Question

The density of ice is $917kg{{m}^{-3}}$. What fraction of ice lies below water? The density of seawater is $1024kg{{m}^{-3}}$. What fraction of the iceberg do we see assuming that it has the same density as ordinary ice ($917kg{{m}^{-3}}$)?

Answer 1

Hint: Apply Archimedes’ principle. Draw the free body diagram, mention all the forces and do force balance then find a fraction of ice lying below water.

Complete step by step answer:
When a body is placed in a fluid, there is an upward force exerted on the body that upward force is equal to weight of the fluid displaced by it as it.
When this force is equal to the weight of the body then the net downward force acting on the body is zero and the body starts to float in the fluid.

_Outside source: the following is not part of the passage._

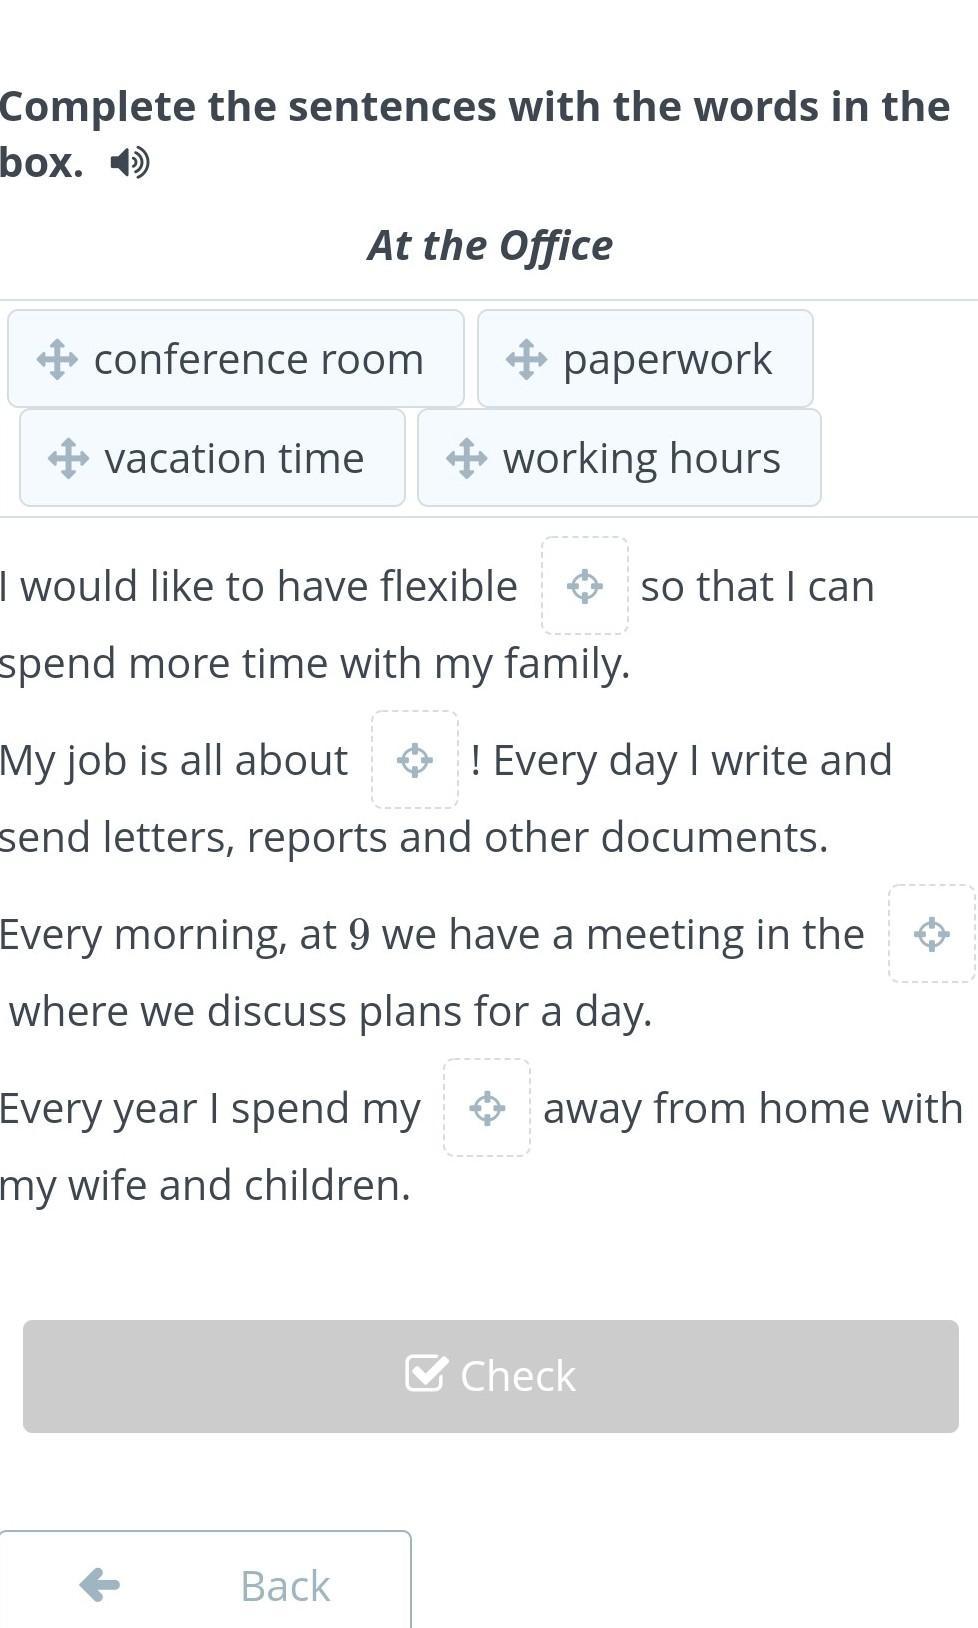Click move handle on vacation time chip

coord(68,458)
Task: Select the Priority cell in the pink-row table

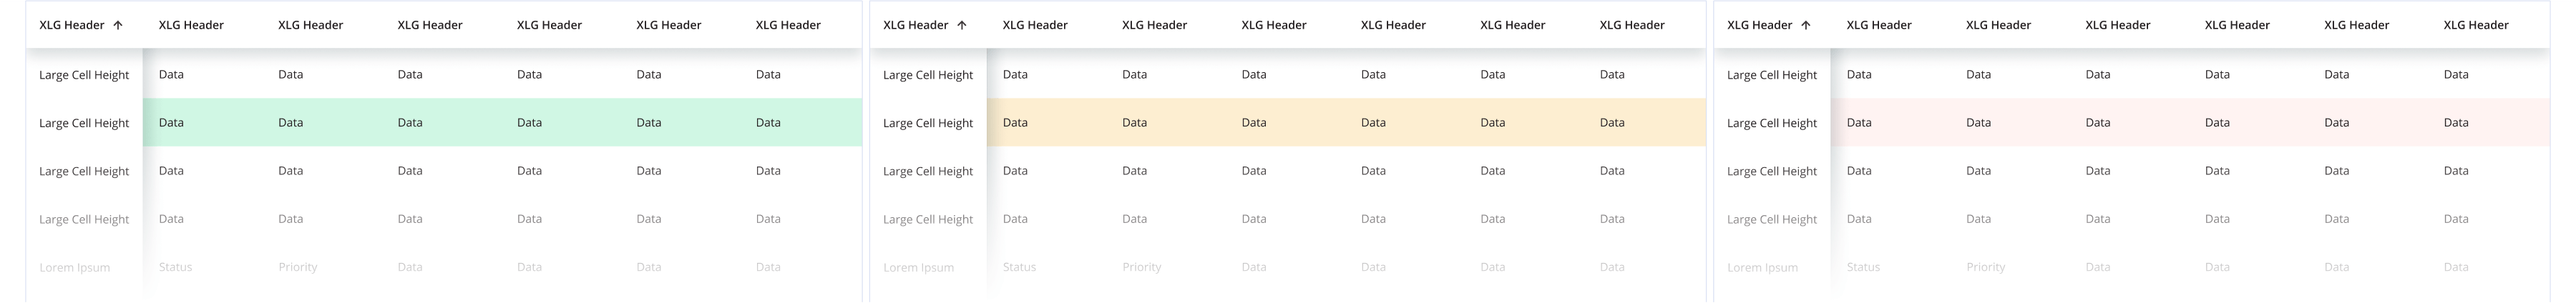Action: [1985, 267]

Let x = fraction of iceberg above water surface
1 – x = fraction of iceberg below water surface
V = volume of iceberg
Gravitational force = buoyancy force
$\begin{align}
  & {{\rho }_{iceberg}}Vg={{\rho }_{water}}(1-x)Vg \\
 & 917=1024(1-x) \\
 & 1-x=\dfrac{917}{1024} \\
 & 1-x=0.895 \\
 & x=0.105 \\
\end{align}$
Hence, 0.895V that is 89.5 % of iceberg lies below water
And 10.5 % of the iceberg is visible.

Note: Always remember that buoyancy force is applied by fluid on the floating body. So for the value of mass, multiply density of fluid (not density of body) and volume of body inside the fluid Students sometimes do the opposite and can solve wrong.